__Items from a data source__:
****************************************

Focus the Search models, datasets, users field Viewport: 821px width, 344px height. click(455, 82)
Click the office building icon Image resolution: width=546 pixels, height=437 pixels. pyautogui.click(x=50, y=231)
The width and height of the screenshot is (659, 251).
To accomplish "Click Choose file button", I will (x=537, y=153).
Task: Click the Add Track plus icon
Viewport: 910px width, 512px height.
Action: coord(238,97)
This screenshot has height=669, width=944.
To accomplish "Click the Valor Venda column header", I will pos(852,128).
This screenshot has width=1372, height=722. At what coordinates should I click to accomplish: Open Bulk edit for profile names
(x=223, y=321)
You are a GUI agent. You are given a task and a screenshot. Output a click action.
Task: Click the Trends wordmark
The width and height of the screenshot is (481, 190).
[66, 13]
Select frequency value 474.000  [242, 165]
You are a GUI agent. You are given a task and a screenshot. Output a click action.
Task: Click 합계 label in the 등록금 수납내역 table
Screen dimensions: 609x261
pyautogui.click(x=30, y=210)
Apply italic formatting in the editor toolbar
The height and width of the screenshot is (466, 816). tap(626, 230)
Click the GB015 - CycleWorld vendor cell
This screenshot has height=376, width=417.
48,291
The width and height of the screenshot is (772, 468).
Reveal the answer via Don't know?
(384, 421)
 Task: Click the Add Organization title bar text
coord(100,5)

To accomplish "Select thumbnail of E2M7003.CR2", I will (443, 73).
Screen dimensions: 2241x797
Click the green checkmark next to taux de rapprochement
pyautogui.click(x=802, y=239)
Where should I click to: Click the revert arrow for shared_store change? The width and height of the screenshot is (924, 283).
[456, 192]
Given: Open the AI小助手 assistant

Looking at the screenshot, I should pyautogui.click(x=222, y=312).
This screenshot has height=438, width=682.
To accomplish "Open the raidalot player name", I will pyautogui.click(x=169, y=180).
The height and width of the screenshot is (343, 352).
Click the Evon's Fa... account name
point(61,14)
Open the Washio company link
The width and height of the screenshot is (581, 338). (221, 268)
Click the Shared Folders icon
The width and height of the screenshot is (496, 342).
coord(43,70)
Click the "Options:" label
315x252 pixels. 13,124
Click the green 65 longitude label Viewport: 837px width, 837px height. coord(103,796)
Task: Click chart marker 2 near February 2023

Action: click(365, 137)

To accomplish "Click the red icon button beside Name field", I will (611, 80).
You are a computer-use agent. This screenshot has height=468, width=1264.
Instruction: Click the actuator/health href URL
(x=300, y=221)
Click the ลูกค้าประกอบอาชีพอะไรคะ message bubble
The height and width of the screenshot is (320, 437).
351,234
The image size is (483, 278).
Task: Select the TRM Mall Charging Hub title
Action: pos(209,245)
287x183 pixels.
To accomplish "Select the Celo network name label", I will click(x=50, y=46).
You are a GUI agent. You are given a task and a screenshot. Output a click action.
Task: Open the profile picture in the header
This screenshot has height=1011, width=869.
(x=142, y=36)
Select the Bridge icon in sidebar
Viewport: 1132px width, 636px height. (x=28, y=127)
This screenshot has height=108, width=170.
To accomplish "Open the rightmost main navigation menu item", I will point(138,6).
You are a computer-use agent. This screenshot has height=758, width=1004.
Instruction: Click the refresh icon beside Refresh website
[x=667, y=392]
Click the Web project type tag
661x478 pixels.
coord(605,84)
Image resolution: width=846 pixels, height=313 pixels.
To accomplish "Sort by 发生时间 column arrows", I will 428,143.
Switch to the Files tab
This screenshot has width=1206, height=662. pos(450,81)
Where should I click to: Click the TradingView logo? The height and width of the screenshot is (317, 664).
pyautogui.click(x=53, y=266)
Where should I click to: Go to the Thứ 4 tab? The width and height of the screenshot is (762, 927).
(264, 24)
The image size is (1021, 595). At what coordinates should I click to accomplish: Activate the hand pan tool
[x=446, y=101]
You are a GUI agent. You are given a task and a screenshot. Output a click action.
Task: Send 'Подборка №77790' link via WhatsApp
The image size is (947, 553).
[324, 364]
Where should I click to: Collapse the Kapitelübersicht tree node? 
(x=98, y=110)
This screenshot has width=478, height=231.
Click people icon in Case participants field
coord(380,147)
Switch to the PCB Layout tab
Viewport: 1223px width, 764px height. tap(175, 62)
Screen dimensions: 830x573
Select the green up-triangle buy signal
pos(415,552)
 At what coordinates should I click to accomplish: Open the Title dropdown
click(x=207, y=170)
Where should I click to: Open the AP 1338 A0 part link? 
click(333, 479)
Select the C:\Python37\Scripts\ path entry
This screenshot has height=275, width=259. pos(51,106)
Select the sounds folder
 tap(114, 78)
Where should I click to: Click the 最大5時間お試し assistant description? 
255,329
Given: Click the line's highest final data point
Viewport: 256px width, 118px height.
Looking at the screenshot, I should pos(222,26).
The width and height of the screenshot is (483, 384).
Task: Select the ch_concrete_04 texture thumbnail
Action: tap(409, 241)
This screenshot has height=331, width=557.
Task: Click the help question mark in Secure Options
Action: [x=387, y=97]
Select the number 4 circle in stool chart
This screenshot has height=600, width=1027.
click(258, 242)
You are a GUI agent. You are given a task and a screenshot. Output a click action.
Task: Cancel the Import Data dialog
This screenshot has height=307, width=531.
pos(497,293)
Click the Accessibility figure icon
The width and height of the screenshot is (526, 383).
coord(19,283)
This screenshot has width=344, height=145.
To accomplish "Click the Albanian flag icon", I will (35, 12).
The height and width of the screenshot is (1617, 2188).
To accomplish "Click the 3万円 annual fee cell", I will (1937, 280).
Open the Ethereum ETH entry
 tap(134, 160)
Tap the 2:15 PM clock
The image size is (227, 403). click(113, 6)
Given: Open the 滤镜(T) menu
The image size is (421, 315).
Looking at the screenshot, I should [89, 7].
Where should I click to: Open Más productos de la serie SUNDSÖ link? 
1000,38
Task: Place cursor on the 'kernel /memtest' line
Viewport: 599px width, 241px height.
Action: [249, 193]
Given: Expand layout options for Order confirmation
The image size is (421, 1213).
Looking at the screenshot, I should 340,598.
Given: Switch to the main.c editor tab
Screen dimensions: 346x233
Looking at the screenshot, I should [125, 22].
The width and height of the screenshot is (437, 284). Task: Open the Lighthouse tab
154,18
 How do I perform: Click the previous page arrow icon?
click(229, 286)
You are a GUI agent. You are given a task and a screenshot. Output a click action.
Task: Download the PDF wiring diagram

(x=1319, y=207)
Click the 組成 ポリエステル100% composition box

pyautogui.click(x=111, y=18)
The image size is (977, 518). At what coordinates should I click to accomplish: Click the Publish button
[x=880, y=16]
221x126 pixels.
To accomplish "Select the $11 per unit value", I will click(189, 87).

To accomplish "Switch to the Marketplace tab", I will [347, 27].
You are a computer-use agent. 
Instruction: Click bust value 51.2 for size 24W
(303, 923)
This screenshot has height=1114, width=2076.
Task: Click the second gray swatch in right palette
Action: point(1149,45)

****************************************

__Task directions__: Word for word, transcribe the data shown above.

__Task solution__:
Focus the Search models, datasets, users field Viewport: 821px width, 344px height. click(455, 82)
Click the office building icon Image resolution: width=546 pixels, height=437 pixels. pyautogui.click(x=50, y=231)
The width and height of the screenshot is (659, 251).
To accomplish "Click Choose file button", I will (x=537, y=153).
Task: Click the Add Track plus icon
Viewport: 910px width, 512px height.
Action: coord(238,97)
This screenshot has height=669, width=944.
To accomplish "Click the Valor Venda column header", I will pos(852,128).
This screenshot has width=1372, height=722. At what coordinates should I click to accomplish: Open Bulk edit for profile names
(x=223, y=321)
You are a GUI agent. You are given a task and a screenshot. Output a click action.
Task: Click the Trends wordmark
The width and height of the screenshot is (481, 190).
[66, 13]
Select frequency value 474.000  [242, 165]
You are a GUI agent. You are given a task and a screenshot. Output a click action.
Task: Click 합계 label in the 등록금 수납내역 table
Screen dimensions: 609x261
pyautogui.click(x=30, y=210)
Apply italic formatting in the editor toolbar
The height and width of the screenshot is (466, 816). tap(626, 230)
Click the GB015 - CycleWorld vendor cell
This screenshot has height=376, width=417.
48,291
The width and height of the screenshot is (772, 468).
Reveal the answer via Don't know?
(384, 421)
 Task: Click the Add Organization title bar text
coord(100,5)

To accomplish "Select thumbnail of E2M7003.CR2", I will (443, 73).
Screen dimensions: 2241x797
Click the green checkmark next to taux de rapprochement
pyautogui.click(x=802, y=239)
Where should I click to: Click the revert arrow for shared_store change? The width and height of the screenshot is (924, 283).
[456, 192]
Given: Open the AI小助手 assistant

Looking at the screenshot, I should pyautogui.click(x=222, y=312).
This screenshot has height=438, width=682.
To accomplish "Open the raidalot player name", I will pyautogui.click(x=169, y=180).
The height and width of the screenshot is (343, 352).
Click the Evon's Fa... account name
point(61,14)
Open the Washio company link
The width and height of the screenshot is (581, 338). (221, 268)
Click the Shared Folders icon
The width and height of the screenshot is (496, 342).
coord(43,70)
Click the "Options:" label
315x252 pixels. 13,124
Click the green 65 longitude label Viewport: 837px width, 837px height. coord(103,796)
Task: Click chart marker 2 near February 2023

Action: click(365, 137)

To accomplish "Click the red icon button beside Name field", I will (611, 80).
You are a computer-use agent. This screenshot has height=468, width=1264.
Instruction: Click the actuator/health href URL
(x=300, y=221)
Click the ลูกค้าประกอบอาชีพอะไรคะ message bubble
The height and width of the screenshot is (320, 437).
351,234
The image size is (483, 278).
Task: Select the TRM Mall Charging Hub title
Action: pos(209,245)
287x183 pixels.
To accomplish "Select the Celo network name label", I will click(x=50, y=46).
You are a GUI agent. You are given a task and a screenshot. Output a click action.
Task: Open the profile picture in the header
This screenshot has height=1011, width=869.
(x=142, y=36)
Select the Bridge icon in sidebar
Viewport: 1132px width, 636px height. (x=28, y=127)
This screenshot has height=108, width=170.
To accomplish "Open the rightmost main navigation menu item", I will point(138,6).
You are a computer-use agent. This screenshot has height=758, width=1004.
Instruction: Click the refresh icon beside Refresh website
[x=667, y=392]
Click the Web project type tag
661x478 pixels.
coord(605,84)
Image resolution: width=846 pixels, height=313 pixels.
To accomplish "Sort by 发生时间 column arrows", I will 428,143.
Switch to the Files tab
This screenshot has width=1206, height=662. pos(450,81)
Where should I click to: Click the TradingView logo? The height and width of the screenshot is (317, 664).
pyautogui.click(x=53, y=266)
Where should I click to: Go to the Thứ 4 tab? The width and height of the screenshot is (762, 927).
(264, 24)
The image size is (1021, 595). At what coordinates should I click to accomplish: Activate the hand pan tool
[x=446, y=101]
You are a GUI agent. You are given a task and a screenshot. Output a click action.
Task: Send 'Подборка №77790' link via WhatsApp
The image size is (947, 553).
[324, 364]
Where should I click to: Collapse the Kapitelübersicht tree node? 
(x=98, y=110)
This screenshot has width=478, height=231.
Click people icon in Case participants field
coord(380,147)
Switch to the PCB Layout tab
Viewport: 1223px width, 764px height. tap(175, 62)
Screen dimensions: 830x573
Select the green up-triangle buy signal
pos(415,552)
 At what coordinates should I click to accomplish: Open the Title dropdown
click(x=207, y=170)
Where should I click to: Open the AP 1338 A0 part link? 
click(333, 479)
Select the C:\Python37\Scripts\ path entry
This screenshot has height=275, width=259. pos(51,106)
Select the sounds folder
 tap(114, 78)
Where should I click to: Click the 最大5時間お試し assistant description? 
255,329
Given: Click the line's highest final data point
Viewport: 256px width, 118px height.
Looking at the screenshot, I should pos(222,26).
The width and height of the screenshot is (483, 384).
Task: Select the ch_concrete_04 texture thumbnail
Action: tap(409, 241)
This screenshot has height=331, width=557.
Task: Click the help question mark in Secure Options
Action: [x=387, y=97]
Select the number 4 circle in stool chart
This screenshot has height=600, width=1027.
click(258, 242)
You are a GUI agent. You are given a task and a screenshot. Output a click action.
Task: Cancel the Import Data dialog
This screenshot has height=307, width=531.
pos(497,293)
Click the Accessibility figure icon
The width and height of the screenshot is (526, 383).
coord(19,283)
This screenshot has width=344, height=145.
To accomplish "Click the Albanian flag icon", I will (35, 12).
The height and width of the screenshot is (1617, 2188).
To accomplish "Click the 3万円 annual fee cell", I will (1937, 280).
Open the Ethereum ETH entry
 tap(134, 160)
Tap the 2:15 PM clock
The image size is (227, 403). click(113, 6)
Given: Open the 滤镜(T) menu
The image size is (421, 315).
Looking at the screenshot, I should [89, 7].
Where should I click to: Open Más productos de la serie SUNDSÖ link? 
1000,38
Task: Place cursor on the 'kernel /memtest' line
Viewport: 599px width, 241px height.
Action: [249, 193]
Given: Expand layout options for Order confirmation
The image size is (421, 1213).
Looking at the screenshot, I should 340,598.
Given: Switch to the main.c editor tab
Screen dimensions: 346x233
Looking at the screenshot, I should [125, 22].
The width and height of the screenshot is (437, 284). Task: Open the Lighthouse tab
154,18
 How do I perform: Click the previous page arrow icon?
click(229, 286)
You are a GUI agent. You are given a task and a screenshot. Output a click action.
Task: Download the PDF wiring diagram

(x=1319, y=207)
Click the 組成 ポリエステル100% composition box

pyautogui.click(x=111, y=18)
The image size is (977, 518). At what coordinates should I click to accomplish: Click the Publish button
[x=880, y=16]
221x126 pixels.
To accomplish "Select the $11 per unit value", I will click(189, 87).

To accomplish "Switch to the Marketplace tab", I will [347, 27].
You are a computer-use agent. 
Instruction: Click bust value 51.2 for size 24W
(303, 923)
This screenshot has height=1114, width=2076.
Task: Click the second gray swatch in right palette
Action: point(1149,45)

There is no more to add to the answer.